▶ WHAT YOU NEED TO DO: All lines in the entries below that hold "section" make up the answer.

▶ Pixel coordinate grounding data:
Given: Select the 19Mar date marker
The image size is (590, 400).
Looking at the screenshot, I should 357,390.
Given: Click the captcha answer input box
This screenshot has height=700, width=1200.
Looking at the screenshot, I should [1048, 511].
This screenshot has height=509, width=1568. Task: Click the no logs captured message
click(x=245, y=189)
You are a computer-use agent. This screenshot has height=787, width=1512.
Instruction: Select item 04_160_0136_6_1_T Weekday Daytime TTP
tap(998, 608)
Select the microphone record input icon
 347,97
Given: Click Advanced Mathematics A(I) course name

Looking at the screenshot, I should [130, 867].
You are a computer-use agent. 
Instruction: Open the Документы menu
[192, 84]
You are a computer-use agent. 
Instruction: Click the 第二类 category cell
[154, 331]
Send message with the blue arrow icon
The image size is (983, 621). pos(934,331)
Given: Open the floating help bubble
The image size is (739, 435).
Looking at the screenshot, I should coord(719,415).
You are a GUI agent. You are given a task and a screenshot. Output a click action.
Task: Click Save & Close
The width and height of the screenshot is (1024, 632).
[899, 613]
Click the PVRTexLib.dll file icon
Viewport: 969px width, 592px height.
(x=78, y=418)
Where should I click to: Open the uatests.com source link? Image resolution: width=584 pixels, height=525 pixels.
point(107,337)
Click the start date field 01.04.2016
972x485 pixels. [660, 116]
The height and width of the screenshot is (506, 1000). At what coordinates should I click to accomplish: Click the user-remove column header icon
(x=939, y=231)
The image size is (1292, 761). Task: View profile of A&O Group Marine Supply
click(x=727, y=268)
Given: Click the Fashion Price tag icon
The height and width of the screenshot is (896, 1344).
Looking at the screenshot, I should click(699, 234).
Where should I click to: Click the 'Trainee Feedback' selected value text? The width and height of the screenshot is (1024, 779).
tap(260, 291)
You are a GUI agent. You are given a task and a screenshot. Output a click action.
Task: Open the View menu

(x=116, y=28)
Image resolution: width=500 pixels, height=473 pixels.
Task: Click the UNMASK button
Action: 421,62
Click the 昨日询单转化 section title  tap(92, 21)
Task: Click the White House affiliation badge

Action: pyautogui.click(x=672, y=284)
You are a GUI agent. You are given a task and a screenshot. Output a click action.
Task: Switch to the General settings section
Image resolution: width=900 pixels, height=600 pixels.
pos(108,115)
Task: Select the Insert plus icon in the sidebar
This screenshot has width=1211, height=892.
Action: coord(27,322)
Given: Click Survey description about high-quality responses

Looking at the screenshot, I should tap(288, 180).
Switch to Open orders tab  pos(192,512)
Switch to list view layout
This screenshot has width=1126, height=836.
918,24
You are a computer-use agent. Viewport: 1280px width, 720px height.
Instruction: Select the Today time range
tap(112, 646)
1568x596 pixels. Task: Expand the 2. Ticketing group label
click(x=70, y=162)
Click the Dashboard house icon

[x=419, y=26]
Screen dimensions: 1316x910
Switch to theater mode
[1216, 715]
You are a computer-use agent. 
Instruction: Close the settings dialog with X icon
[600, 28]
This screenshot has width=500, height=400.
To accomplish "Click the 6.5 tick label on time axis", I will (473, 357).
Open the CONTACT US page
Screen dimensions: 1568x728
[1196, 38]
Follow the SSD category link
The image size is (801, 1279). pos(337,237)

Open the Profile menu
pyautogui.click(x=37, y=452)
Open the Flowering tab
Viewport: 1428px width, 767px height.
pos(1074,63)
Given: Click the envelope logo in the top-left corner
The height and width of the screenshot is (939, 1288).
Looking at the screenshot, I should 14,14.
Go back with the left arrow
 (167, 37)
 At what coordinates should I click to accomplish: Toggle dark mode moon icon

▶ TASK ANSWER:
Click the 昨日询单转化 section title  tap(92, 21)
Task: Switch to the General settings section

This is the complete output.